I have a simple way. After I price the cost of materials I decide how much do I want to make and how much does the wood shop need to make. I don't make kitchen cabinets but I do the occasional Fish tank stand.
I usually do ok because I have very little over head.

Good Luck


----------



## kelvancra (May 4, 2010)

Madmark is right - consider the difference between charging by the hour vs the job.

When I started, I charged by the hour, and was lucky to get ten or fifteen. As a friend pointed out, the real money comes when you bid.

People will not pay $35.00 an hour, but will pay $75.00, IF you charge by the job.


----------



## WoodenDreams (Aug 23, 2018)

Most seem to forget (overhead), the cost of tools and supplies. Sand paper, hardware, adhesive or epoxy costs, and tool replacement. Most just eat those costs. I have a set price plus extras on each project I normally do. On restorations I quote on paper a minimum and a maximum quote to customer. Sometimes you end up with more work than anticipated, once you have apart (hidden problems until you have it apart). I also don't give a time of completion, when it's done it's done. Need it quick, I refuse the work. I don't want daily phone calls (is it done yet).

If you start charging too little, you'll find out, cheap is what your reputation is. This also reflects your quality of work. If you donate your work all the time, this will be what's expected from you with customers. Don't be afraid to give up work if they don't want to pay your price. There is a market for quality and people are willing to pay for quality. Join a local woodworking club. Woodworker like sharing knowledge if not BS.

■ Entries shown
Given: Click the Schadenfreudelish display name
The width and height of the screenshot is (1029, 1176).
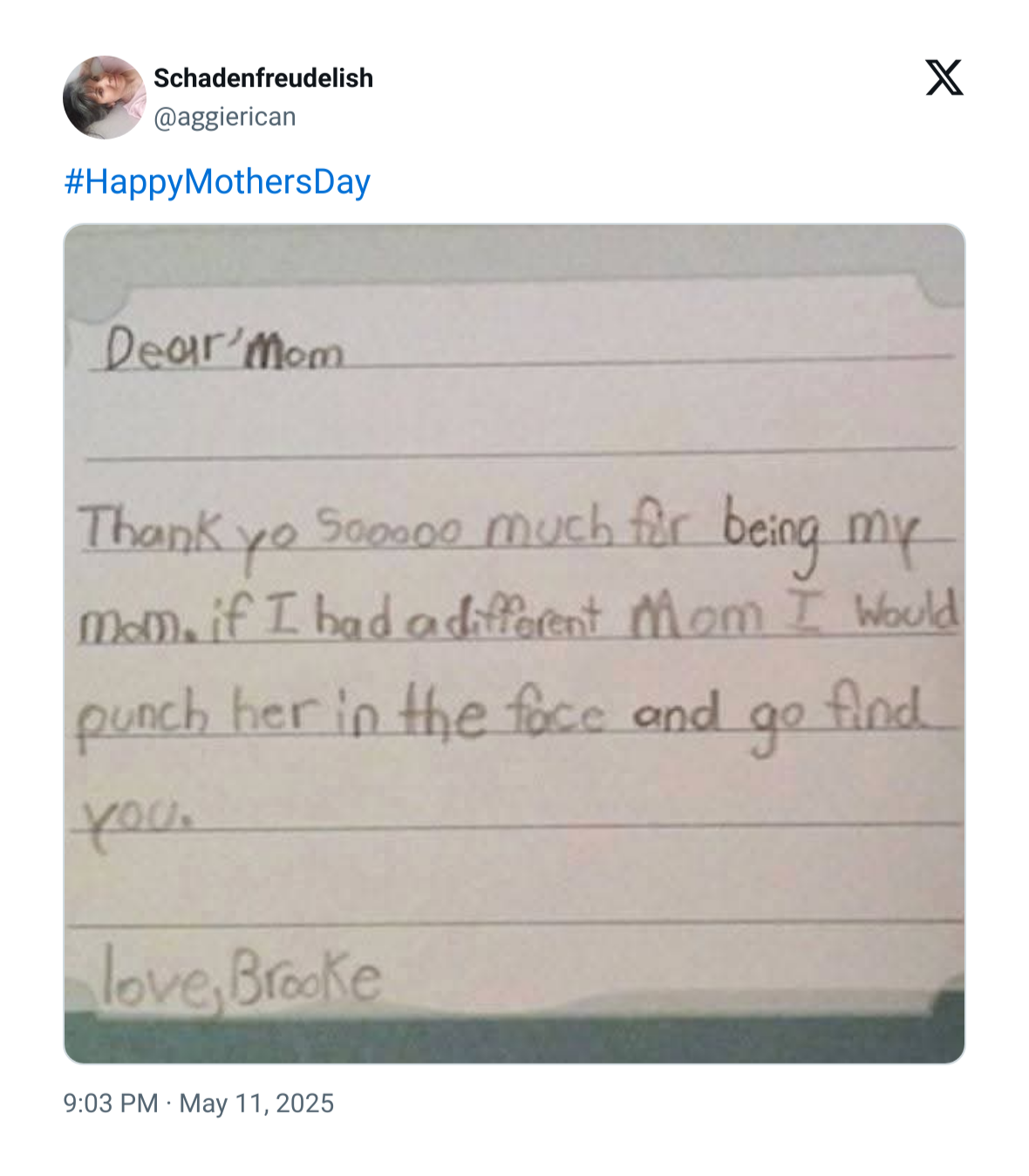Looking at the screenshot, I should 263,78.
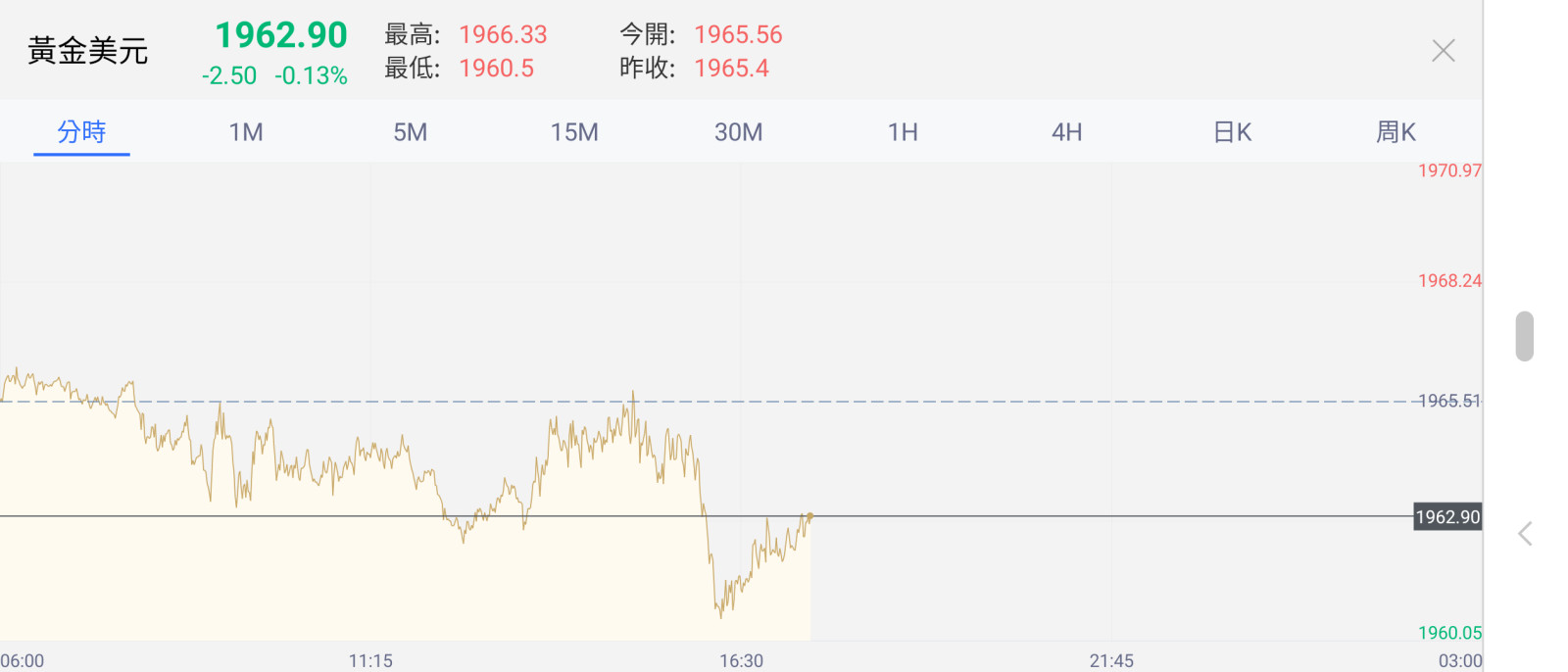The width and height of the screenshot is (1568, 672).
Task: Open the 5M interval tab
Action: tap(411, 132)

■ Set of tasks
**1)** Reproduce the woodworking pricing thread verbatim, starting at the words "I usually do" and stopping after "vs the job.".
**2)** Extend the woodworking pricing thread past its last sentence.
The listing has no connection to the woodworking pricing thread.

■ Exercise responses
**1)**
I usually do ok because I have very little over head.

Good Luck


----------



## kelvancra (May 4, 2010)

Madmark is right - consider the difference between charging by the hour vs the job.

**2)**
----------



## Planeman40 (Nov 3, 2010)

I'm old and retired now, but way back in the late 1960's and 1970's I used my building abilities to do part time work on the side of my regular job to make money to build my shop. I began by building props and sets for a company that produced television ads for ad agencies. After a while I received a telephone call from a very large architectural firm and developer wanting to know if I would take a look at a 60 ft. mobile they had designed. Nobody could build it light enough for it to move in the ambient air. Fortunately my old model airplane skills and knowledge came into play and I was able to do the project successfully. I found they had called the filming studio to find out who they were using and got my name. For a long time I did occasional projects for both companies until a divorce lost me my home and shop (but NOT my machines and tools!). I got another home eventually and reestablished my shop, but I never took on any more projects as I had a top grade shop with light industrial woodworking machines and a metal lathe and mill, oxy-acetelyne, MIG and TIG welding, etc.

I say all of this as the key is finding a situation that will pay top dollar for excellent work. It isn't easy, but it is out there. The mom and pop type of clients will never pay enough to make it worthwhile. I was just lucky to have the ability and skills and fell into it. I never made it my prime business, always a sideline to my regular job. And yes, I had many sleepless nights but I always recuperated when it was finished.


----------



## CaptainKlutz (Apr 23, 2014)

+1 this topic has been beat to death in many other threads!

+1 Overhead costs are THE major issue.
Attempting to run ANY mfg business as sole proprietor makes it nearly impossible to compete with larger commercial operations with many employees.

+1 The ONLY way to make a decent living as INDIVIDUAL doing wood working is to find a niche. 
Must make products where you can charge much more than competition to cover non-value added time losses, or be able to create tooling that allows more efficient production rates of very specific items with high demand. Another reason discussing proper individual labor rates is useless!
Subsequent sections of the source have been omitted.